→ 資料:
以下は、筆者の私見です。 誤解があれば、ご教示いただけると幸いです。


筆者は 時系列分析 の文献を読んでいて、いつもどこかに違和感がありました。 その原因として行き着いたのが、このページのタイトルにした「発生モデルと推定モデルの混同」です。

このページでは、まず、発生モデルと推定モデルのそれぞれについて説明します。 その後で、混同として何が起きているのかを説明します。

発生モデル

例えば、 母数変動型ランダムウォークモデル は、発生モデルです。 実際のデータの差分は、統計的な分布になっていることを想定したモデルになっています。

推定モデル

例えば、 トレンド修正付きボラティリティ推定モデル は、推定モデルです。 母数変動型ランダムウォークモデルによって発生したデータについて、母数の大きさを計算するためのモデルです。

母数変動型ランダムウォークモデル と、 トレンド修正付きボラティリティ推定モデル の関係がわかりやすいと思うのですが、 トレンド修正付きボラティリティ推定モデル では、直近のデータと推定値を使って、 母数変動型ランダムウォークモデル の母数を推定します。

ある瞬間のデータだけでは、その瞬間の母数が推定できません。 また、変動しているので、すべてのデータを参考にするわけにも行きません。 そこで、近くの瞬間のデータを使います。

発生モデルと推定モデルの混同

時系列近傍法 の方法は、推定モデルなのですが、発生モデルとして誤解されやすいです。

誤解されていないのは、 指数平滑法 の系統や、移動平均です。 おそらく予測の精度を上げるために式が作られていることが、わかりやすいからではないかと思います。

→ 課題: 資料によると、推定モデルであるにもかかわらず発生モデルとして誤解されやすいのは何の方法か。

→ 与えられたデータ:
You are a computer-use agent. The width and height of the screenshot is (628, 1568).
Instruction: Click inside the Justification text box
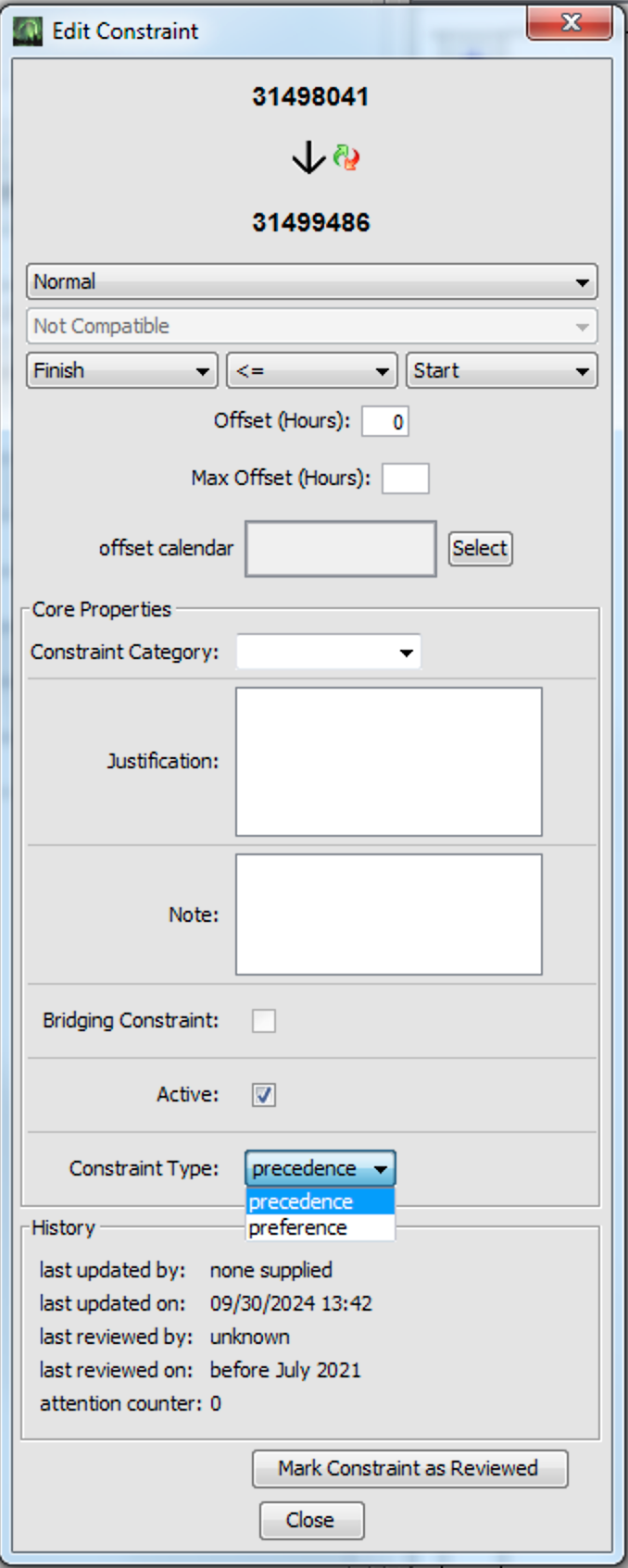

→ 解答: 時系列近傍法の方法である。